La télévision internationale chinoise privée d’antenne au Royaume-Uni


Les bureaux de la chaîne internationale chinoise CGTN (China Global Television Network), à Londres, le 4 février 2021.

La révocation jeudi 4 février par l’Ofcom, le régulateur britannique des médias, de la licence de la chaîne internationale chinoise CGTN (China Global Television Network), la première plate-forme d’information chinoise à destination du reste du monde, est un camouflet sérieux aux prétentions de Pékin en matière de douce puissance. Il intervient un an après que le département d’État américain a désigné CGTN et d’autres médias officiels chinois comme des «missions étrangères». Pour la chaîne chinoise internationale, qui envisageait de déménager son quartier général européen de Londres à Bruxelles, il n’y a pas pire publicité, sans compter que l’Ofcom devrait sous peu d’annoncer d’autres sanctions au sujet de «Confessions forcées» de plusieurs suspects chinois et étrangers en Chine, diffusées par la chaîne et réalisées en collaboration étroite avec la police chinoise.

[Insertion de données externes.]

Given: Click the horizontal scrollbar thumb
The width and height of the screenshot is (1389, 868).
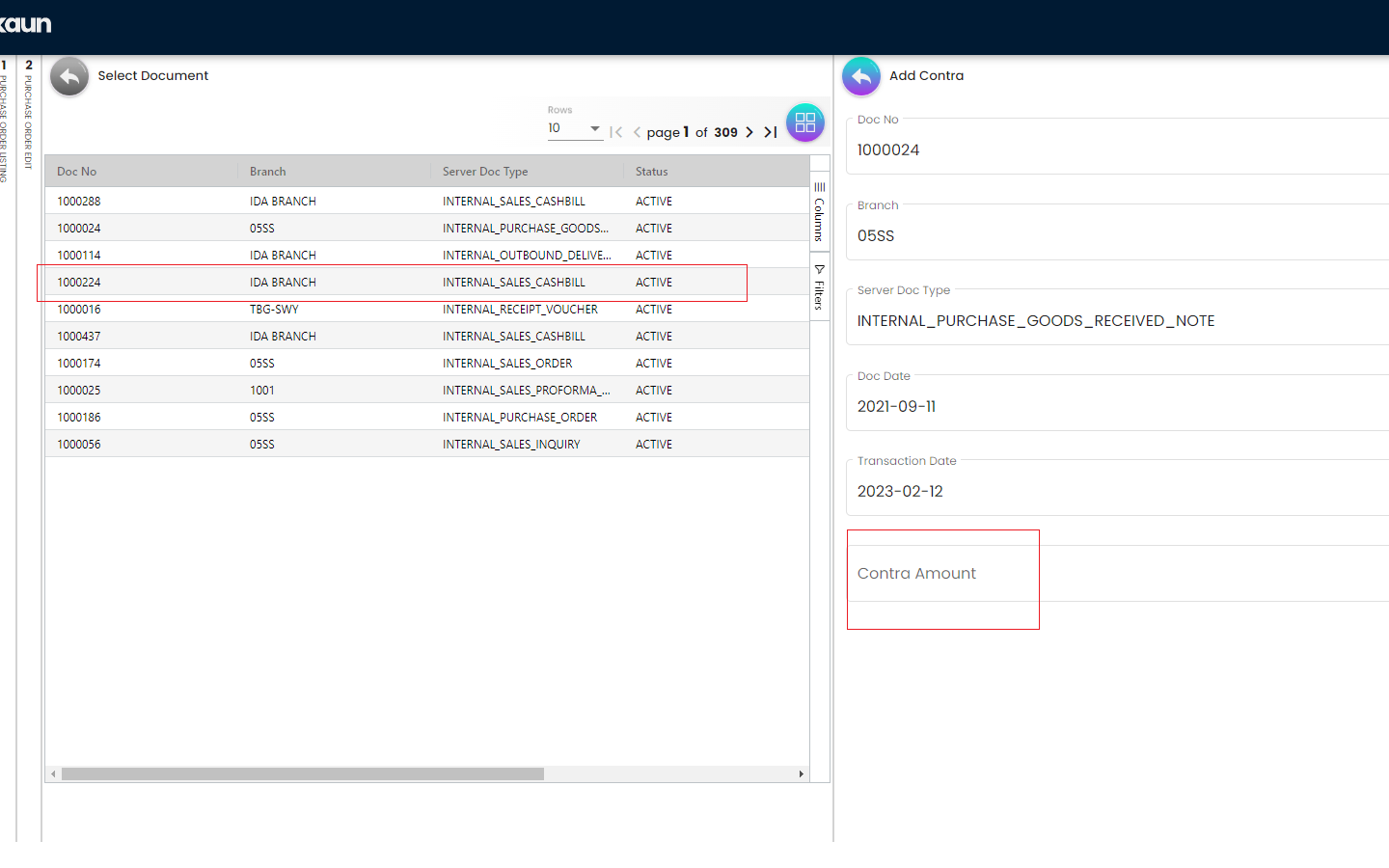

«La Chine est dans une position difficile pour l’intervention. Sa réponse naturelle est la colère, car elle ne voit pas la différence entre un régulateur indépendant et le gouvernement en général. Elle va s’en prendre à la BBC. Mais elle va devoir veiller à ne pas trop attirer l’attention sur la question, car cela pourrait amener d’autres pays, y compris en Europe, à diligenter des enquêtes similaires », explique au Monde le militant suédois Peter Dahlin, directeur de Safeguard Defenders, l’ONG qui a saisi l’Ofcom en 2020 sur les irrégularités dans le statut de la chaîne chinoise. M. Dahlin, qui a animé pendant plusieurs années, en Chine, une ONG de soutien aux avocats chinois, avait été mis au secret à Pékin en janvier 2016 par la police, puis avait dû faire des aveux forcés à la télévision, avant d ‘ être finalement expulsé de Chine.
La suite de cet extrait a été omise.